Brown & Williamson attorney Neil Mellen said in a recent letter to Maine Attorney General Steven Rowe, who is in charge of enforcing the 1998 agreement with tobacco companies, that the company no longer is packaging Kool cigarettes using images of youthful rappers, disc jockeys and dancers to sell them.
The April 16 letter, obtained Friday by The Associated Press, said the Louisville, Ky.-based company stopped distributing those cigarettes March 30 shortly after receiving a complaint from Rowe.
Rowe told the company to halt the ad campaign, saying the advertisements, retail displays and packaging “appear to be targeted to youth, and particularly African-American youth.” Under terms of the legal settlement, tobacco companies are barred from targeting teens through advertising or marketing.
Mellen said the company also has stopped giving away CD-ROMs or running magazine ads that were part of a special campaign for Kool cigarettes.

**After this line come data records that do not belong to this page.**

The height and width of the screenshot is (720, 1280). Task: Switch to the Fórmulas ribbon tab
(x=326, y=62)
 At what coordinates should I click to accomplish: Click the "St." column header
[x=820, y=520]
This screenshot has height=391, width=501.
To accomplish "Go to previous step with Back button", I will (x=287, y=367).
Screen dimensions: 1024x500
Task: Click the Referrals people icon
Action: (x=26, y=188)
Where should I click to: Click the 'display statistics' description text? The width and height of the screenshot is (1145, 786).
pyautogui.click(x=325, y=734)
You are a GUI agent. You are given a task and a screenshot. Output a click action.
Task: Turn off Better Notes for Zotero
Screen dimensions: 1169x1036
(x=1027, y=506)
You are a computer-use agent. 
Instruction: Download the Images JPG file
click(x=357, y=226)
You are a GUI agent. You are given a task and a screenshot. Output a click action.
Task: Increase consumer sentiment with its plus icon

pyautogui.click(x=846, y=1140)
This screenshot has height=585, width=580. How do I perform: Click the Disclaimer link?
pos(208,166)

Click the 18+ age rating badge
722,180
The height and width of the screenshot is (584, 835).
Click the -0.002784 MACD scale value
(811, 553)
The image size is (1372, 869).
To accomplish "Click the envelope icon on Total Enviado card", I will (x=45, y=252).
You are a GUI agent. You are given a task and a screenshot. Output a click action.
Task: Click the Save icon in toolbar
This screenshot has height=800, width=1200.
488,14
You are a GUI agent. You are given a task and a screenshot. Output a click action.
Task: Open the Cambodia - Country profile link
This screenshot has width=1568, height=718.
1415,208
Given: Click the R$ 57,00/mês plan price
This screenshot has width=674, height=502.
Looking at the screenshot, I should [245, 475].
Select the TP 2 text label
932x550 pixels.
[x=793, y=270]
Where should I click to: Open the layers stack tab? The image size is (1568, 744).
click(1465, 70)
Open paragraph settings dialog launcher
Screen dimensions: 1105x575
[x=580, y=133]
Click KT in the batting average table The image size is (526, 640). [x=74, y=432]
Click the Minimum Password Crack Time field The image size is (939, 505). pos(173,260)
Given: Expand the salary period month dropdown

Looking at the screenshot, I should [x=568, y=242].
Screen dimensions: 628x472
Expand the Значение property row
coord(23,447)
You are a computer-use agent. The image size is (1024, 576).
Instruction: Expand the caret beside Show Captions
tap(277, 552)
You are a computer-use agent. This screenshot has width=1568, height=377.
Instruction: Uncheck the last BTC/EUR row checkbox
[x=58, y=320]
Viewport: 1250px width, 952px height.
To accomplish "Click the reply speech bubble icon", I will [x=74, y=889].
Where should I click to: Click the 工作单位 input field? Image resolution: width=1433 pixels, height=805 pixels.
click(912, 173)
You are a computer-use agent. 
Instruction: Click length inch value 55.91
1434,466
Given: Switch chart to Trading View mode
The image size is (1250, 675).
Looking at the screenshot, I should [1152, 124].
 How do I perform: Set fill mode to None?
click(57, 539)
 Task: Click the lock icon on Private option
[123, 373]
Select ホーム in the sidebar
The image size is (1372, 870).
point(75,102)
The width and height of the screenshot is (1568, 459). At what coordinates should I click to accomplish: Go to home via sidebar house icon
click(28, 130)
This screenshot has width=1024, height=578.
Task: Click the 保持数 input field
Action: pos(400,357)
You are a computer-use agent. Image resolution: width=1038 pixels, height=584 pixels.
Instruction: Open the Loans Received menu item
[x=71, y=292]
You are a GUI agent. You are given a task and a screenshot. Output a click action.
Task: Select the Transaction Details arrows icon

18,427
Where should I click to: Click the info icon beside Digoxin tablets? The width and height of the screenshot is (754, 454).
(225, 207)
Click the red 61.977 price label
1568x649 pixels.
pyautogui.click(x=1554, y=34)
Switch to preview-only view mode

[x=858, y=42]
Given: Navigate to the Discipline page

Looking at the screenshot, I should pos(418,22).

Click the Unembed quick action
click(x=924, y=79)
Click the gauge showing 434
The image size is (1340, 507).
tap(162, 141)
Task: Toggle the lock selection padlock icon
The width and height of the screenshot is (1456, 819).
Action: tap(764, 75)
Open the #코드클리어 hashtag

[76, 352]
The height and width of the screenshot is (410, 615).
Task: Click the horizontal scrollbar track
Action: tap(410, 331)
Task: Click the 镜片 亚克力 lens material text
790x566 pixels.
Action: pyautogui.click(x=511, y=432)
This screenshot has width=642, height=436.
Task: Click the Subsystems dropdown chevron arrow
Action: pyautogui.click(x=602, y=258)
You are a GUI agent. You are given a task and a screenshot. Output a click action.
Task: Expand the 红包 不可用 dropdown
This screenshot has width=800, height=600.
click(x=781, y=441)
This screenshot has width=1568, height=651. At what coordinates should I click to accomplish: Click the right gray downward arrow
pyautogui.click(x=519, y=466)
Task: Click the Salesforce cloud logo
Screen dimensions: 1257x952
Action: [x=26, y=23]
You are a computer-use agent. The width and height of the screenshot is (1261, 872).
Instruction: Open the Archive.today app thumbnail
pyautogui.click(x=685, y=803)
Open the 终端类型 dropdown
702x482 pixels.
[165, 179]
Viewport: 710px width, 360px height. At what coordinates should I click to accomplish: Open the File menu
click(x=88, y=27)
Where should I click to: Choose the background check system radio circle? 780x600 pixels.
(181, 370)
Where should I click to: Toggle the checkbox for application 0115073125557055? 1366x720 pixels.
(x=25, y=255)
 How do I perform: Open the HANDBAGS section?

Company spokesman Mark Smith confirmed Friday that Brown & Williamson had taken those steps but said the company was acting on its own timeline, not because of Rowe’s letter.
In his letter, Mellen wrote that “there is no basis for a blanket demand that Brown & Williamson discontinue” the campaign in its entirety.
The campaign is focused around a national disc jockey competition that Brown & Williamson sponsors.